I have just spent three days in Colorado having my PFF perspective radically broadened. This is an attempt to share the new one.

For a start, and to establish the baseline, a bit of review: PFF stands for Preparing Future Faculty, and is the name of a project which originated in 1994 and is now in its third incarnation. Its title gives a good start on understanding its objectives. For us it got off to a dramatic start with a very generous two year grant from the Pew Charitable Foundation. Our most specific goal was to diminish the tunnel vision which universities have traditionally instilled in their students, encouraging in them the believe that life consists of 1) research, 2) Research and 3) RESEARCH, and that the one and only mark of a successfully completed graduate career is a job offer from a Research 1 University. The centerpiece of our efforts was a partnership we established with Seattle University and Seattle Central Community College, and the centerpiece of that was a program under which we sent out a select bunch of our graduate students to visit a faculty member (each) at one of the partners, observe a bunch of his or her classes, maybe do a little mentored teaching, maybe share in designing a class, maybe just talk a lot--whatever seemed to the two of them the most productive. We also furthered communications among the three communities with a number of Pew Festive Fora, which involved having graduate students and members of all three faculties get together to hear a visiting speaker and share a meal and lots of conversation. As we did so, we realized that it wasn't only with the faculty at the other two institutions that graduate student communications needed improving--it was also with us. So we had some ten person dinners at the Marlai Thai Restaurant at which a collection of graduate students and faculty members had some really interesting and sometimes quite enlightening conversations about sundry aspects of graduate existence. (Records of the conversations are still on the web at http://www.math.washington.edu/~warfield/dinners/dinners.html)

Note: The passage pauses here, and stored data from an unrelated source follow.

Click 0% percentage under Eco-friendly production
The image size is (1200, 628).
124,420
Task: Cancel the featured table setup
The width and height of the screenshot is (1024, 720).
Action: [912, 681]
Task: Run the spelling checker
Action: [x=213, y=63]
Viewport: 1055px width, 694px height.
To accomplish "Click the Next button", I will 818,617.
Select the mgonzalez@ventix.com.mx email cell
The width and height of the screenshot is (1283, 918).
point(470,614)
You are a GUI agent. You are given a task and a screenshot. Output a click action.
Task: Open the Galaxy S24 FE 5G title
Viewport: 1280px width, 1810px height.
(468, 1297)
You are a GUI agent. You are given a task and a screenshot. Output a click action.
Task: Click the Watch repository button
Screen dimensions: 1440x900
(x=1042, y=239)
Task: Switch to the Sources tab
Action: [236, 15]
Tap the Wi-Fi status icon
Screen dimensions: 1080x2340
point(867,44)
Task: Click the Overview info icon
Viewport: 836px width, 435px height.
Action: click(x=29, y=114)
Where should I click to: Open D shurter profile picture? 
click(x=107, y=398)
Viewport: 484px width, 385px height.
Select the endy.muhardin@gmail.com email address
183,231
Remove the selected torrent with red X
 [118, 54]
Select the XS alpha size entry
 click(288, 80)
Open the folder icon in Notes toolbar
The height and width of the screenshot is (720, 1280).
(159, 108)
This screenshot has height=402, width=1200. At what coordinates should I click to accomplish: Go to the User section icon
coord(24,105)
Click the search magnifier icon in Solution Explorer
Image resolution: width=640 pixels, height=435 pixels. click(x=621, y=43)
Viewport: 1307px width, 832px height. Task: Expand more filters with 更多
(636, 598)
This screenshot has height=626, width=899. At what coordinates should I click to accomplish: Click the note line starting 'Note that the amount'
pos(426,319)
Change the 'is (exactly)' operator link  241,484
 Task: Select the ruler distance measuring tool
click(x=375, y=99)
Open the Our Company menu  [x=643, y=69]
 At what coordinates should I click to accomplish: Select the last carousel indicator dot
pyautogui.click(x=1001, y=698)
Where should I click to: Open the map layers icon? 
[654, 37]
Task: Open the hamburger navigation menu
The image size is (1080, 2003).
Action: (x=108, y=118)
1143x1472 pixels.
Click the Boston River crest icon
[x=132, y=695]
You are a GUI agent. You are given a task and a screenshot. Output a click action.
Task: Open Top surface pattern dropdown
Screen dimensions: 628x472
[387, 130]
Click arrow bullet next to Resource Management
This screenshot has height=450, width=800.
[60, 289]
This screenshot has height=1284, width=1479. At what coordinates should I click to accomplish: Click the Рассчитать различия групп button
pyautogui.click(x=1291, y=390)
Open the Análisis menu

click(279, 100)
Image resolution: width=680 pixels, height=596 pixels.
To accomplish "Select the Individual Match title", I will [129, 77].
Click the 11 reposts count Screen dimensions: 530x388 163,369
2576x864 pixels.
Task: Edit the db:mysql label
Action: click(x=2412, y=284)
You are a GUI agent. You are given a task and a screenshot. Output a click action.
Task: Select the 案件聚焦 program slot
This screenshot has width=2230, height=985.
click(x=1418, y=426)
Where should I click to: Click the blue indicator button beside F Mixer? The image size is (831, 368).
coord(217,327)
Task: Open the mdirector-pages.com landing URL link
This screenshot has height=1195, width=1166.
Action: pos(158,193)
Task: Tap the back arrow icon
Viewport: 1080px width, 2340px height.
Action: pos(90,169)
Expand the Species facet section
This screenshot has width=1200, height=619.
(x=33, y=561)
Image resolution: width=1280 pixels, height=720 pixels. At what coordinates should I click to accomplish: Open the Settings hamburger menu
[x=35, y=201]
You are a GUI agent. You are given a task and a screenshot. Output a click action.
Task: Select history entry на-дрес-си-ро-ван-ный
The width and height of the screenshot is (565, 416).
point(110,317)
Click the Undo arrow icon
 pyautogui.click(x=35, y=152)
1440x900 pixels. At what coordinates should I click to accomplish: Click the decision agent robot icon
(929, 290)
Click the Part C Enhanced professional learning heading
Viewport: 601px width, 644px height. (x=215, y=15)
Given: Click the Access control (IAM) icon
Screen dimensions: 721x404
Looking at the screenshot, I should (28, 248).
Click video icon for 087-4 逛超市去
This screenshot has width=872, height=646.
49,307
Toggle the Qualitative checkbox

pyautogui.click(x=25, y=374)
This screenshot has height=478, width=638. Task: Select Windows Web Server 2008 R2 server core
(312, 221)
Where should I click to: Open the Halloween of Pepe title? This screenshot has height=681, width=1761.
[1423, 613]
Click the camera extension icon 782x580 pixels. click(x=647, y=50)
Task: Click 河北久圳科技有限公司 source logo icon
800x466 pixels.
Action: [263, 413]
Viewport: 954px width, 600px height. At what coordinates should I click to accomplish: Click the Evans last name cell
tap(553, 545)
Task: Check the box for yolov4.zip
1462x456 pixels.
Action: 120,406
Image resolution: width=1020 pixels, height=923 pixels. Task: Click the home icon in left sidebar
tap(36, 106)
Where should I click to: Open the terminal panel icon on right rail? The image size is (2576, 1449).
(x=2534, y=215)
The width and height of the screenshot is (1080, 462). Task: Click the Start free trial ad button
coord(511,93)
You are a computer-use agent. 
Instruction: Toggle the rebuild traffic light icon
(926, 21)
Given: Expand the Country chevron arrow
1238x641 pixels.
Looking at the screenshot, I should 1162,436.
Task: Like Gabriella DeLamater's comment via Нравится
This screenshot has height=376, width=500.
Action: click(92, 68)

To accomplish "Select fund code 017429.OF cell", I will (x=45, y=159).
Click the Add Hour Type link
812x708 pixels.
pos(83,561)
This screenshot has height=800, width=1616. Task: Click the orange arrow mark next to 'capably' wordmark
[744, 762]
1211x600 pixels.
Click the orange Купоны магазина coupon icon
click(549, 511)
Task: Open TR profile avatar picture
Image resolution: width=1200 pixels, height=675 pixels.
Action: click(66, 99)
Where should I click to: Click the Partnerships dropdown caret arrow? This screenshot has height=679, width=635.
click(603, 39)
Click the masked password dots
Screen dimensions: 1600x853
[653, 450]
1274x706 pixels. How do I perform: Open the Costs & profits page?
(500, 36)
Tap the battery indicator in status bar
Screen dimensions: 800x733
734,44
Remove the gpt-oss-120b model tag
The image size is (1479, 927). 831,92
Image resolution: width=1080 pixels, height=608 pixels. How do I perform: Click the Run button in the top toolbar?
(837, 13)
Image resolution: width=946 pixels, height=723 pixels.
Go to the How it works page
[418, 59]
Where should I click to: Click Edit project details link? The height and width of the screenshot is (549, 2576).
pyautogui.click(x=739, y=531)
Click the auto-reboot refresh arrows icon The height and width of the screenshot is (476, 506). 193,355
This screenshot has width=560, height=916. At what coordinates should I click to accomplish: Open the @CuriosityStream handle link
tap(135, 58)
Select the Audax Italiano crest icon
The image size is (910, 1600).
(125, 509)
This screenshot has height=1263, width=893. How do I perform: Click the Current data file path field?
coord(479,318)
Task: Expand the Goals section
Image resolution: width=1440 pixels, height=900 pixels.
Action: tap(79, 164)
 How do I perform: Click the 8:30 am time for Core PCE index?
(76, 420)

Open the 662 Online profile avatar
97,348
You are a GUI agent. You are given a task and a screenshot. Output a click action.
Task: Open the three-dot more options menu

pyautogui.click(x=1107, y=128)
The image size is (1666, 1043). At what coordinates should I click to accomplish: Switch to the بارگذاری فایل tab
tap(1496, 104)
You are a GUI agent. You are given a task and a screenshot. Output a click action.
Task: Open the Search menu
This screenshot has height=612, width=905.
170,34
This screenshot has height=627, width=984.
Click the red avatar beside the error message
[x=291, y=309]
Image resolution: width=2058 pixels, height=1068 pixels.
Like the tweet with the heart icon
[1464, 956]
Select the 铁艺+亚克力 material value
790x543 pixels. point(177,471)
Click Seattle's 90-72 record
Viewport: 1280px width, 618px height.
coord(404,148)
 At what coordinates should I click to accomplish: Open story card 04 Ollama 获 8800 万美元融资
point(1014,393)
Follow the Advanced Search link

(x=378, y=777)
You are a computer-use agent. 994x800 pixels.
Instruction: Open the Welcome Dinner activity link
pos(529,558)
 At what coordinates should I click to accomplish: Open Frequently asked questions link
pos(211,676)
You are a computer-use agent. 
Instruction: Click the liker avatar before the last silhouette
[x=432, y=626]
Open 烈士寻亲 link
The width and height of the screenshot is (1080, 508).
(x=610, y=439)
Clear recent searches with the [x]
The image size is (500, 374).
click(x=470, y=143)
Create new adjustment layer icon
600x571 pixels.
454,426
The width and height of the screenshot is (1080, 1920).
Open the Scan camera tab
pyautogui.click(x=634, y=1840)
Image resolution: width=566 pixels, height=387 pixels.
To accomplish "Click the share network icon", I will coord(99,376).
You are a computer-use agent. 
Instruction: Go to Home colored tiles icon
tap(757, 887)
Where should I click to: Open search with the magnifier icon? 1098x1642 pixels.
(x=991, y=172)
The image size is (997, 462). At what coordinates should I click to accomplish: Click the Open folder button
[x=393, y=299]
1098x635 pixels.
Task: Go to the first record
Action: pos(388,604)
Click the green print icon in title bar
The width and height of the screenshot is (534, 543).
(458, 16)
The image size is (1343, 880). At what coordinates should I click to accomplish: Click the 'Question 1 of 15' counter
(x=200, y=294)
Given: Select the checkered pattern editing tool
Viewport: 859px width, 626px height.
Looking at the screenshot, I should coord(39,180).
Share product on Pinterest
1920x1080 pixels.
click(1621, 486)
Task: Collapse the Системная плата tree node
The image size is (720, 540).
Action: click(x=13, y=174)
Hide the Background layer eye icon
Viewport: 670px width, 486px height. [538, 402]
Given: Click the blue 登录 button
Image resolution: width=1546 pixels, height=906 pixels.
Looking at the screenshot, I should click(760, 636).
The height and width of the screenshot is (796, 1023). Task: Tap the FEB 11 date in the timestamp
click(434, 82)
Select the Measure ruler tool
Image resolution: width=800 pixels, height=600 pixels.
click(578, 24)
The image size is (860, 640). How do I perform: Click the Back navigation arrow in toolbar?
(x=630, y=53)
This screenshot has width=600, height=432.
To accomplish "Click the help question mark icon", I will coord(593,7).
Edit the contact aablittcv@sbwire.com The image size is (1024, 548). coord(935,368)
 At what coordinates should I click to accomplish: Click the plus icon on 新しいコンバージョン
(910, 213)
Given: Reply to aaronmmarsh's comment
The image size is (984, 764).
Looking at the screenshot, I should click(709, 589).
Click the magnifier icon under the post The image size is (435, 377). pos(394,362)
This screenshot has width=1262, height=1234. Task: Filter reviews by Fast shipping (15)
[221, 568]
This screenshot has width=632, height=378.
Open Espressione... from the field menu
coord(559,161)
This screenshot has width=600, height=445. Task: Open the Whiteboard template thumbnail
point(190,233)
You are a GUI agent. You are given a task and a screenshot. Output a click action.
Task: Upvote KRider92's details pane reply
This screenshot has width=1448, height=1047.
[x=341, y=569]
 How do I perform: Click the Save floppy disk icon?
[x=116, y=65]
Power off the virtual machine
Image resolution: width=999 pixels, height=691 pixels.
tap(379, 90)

There were a couple of other things as well, but I think that covers the flavor. That phase lasted two years until that grant ran out. Then there was a radical scale-back, though not a disappearance. For one thing, some of what had gotten established carried on through--a series of faculty talks that resulted from one of the dinner conversations is still going strong, for instnace, and our connections with Seattle U and SCCC have remained strong. For another, with financial backing of the graduate school, some of it coming from a second incarnation of the PFF grant, we have continued to be able to send an even more select few graduate students to the two campuses.

Enter phase three: last spring the NSF announced that it had taken over the funding of a continued or renewed PFF, to be administered by the professional societies of several sciences. Jack Lee and I put our heads together, and then he did all the dirty work and produced a proposal for what we had thought of, which was basically a slight expansion of the mentored visit program. Things like the dinners and the fora definitely did not fit the current format, and my vision of the whole scene had shrunk to the thing we knew worked.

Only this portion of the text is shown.